Segment Start: DATA PROVIDED

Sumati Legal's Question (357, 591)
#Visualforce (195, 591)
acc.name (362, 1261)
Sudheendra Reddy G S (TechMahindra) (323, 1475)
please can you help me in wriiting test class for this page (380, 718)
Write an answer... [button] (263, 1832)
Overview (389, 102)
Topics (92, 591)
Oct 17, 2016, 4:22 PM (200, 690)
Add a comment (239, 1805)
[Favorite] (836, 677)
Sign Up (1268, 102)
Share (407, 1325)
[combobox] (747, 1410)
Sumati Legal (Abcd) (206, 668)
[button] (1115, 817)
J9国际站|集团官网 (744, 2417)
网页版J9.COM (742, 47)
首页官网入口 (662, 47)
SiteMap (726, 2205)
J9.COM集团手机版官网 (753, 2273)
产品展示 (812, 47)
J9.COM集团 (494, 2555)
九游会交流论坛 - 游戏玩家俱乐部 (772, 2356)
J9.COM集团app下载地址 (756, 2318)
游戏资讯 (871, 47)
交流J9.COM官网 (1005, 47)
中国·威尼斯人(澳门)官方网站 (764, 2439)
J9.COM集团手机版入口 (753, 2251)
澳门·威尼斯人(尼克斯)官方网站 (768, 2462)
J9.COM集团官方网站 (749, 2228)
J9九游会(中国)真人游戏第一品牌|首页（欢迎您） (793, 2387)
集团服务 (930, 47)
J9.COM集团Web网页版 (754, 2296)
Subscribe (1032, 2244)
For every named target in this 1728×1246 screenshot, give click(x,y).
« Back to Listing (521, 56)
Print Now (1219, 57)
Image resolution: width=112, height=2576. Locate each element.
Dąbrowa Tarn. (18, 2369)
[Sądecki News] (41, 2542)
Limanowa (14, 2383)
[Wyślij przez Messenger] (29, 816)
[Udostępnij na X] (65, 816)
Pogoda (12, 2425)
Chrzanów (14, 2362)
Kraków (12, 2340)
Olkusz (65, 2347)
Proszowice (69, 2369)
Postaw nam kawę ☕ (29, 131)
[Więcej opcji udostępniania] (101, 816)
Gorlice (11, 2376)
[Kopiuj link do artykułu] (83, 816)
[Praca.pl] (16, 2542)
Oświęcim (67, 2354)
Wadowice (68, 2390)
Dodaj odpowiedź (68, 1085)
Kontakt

Segment End: DATA PROVIDED

— ASSIGNMENT —
In the lines above, locate the string "Sumati". Copy every line where it occurs.

— RESULT BELOW —
Sumati Legal's Question (357, 591)
Sumati Legal (Abcd) (206, 668)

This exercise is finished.